— Start PAGE —

Then, with tired and angry eyes, he asked her, “Why did you call them?”
This, from Hamilton, Ontario. It comes to mind because more people are killing themselves these days. Globally, about a million a year now; one every 40 seconds and believed to go to one every 20 seconds by 2020. And what can we tell the children?
In the poorer world, you’re an indebted farmer destroyed by rising costs and falling prices. Or you live in a private hell with your husband and abusive family. Or you can’t carry the weight of your studies and all those expectations any longer.
In the richer world, you’ve suffered one broken relationship after another. It’s the loneliness. It gnaws at you. If you’re a European, especially from the northwest, or from the U.S., where suicides are at their highest in 15 years, you’ve lost both your job and identity.
It’s not just depression, it’s hopelessness. It’s not just too little money, it’s comparing yourself to your neighbours or cousins or whoever and drowning in a sea of inadequacy.

— End PAGE —
— Start DATA SECTION —

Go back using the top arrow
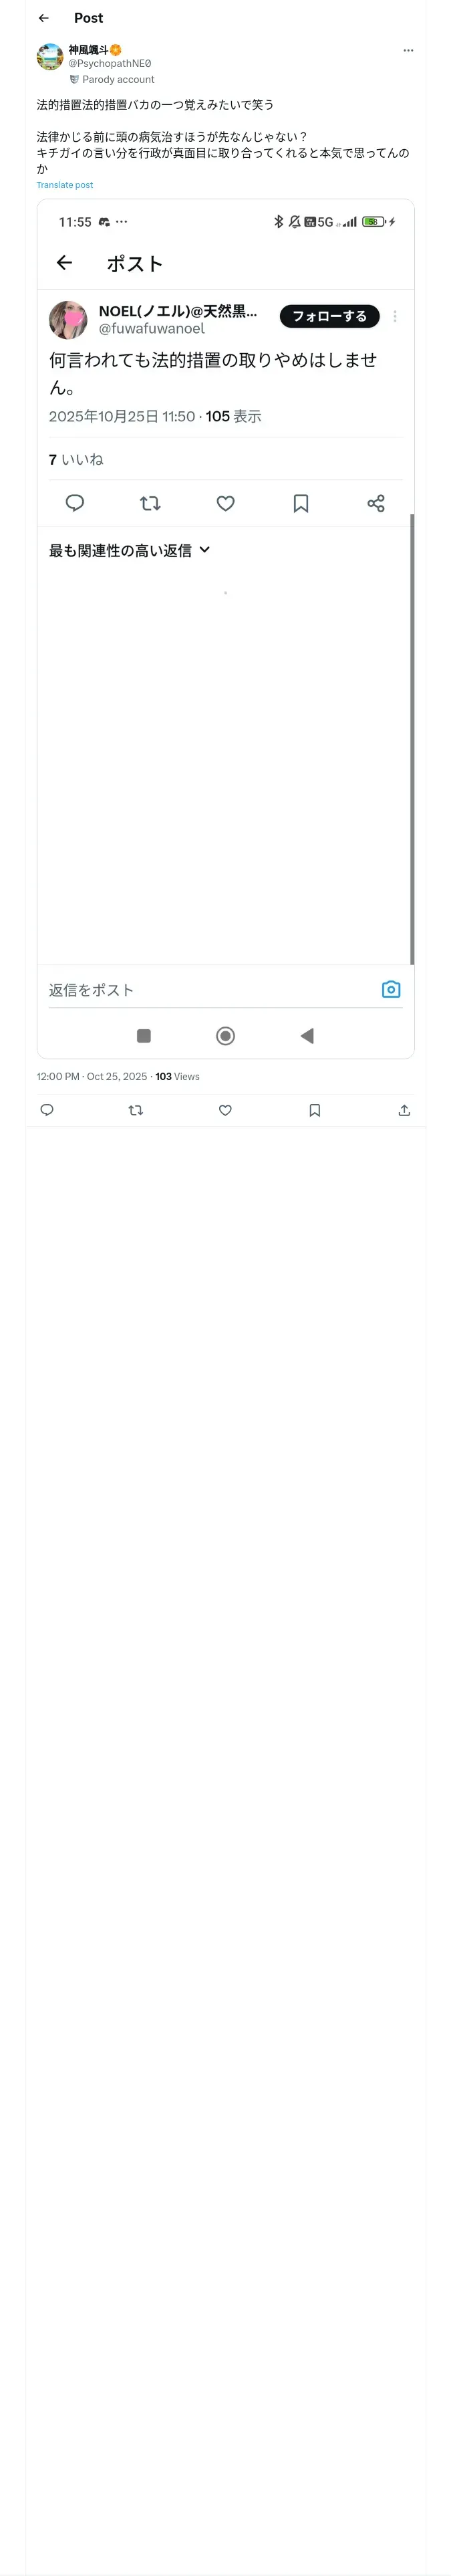This screenshot has width=451, height=2576. click(43, 18)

— End DATA SECTION —

[TASKS TO COMPLETE]
**1)** According to the passage, about how many people kill themselves globally each year?
**2)** Copy the passage word for word, starting at the words "In the poorer" and stopping after "expectations any longer.".
The listing is separate material, unrelated to the passage.

[OUTPUTS]
**1)** About a million a year.

**2)**
In the poorer world, you’re an indebted farmer destroyed by rising costs and falling prices. Or you live in a private hell with your husband and abusive family. Or you can’t carry the weight of your studies and all those expectations any longer.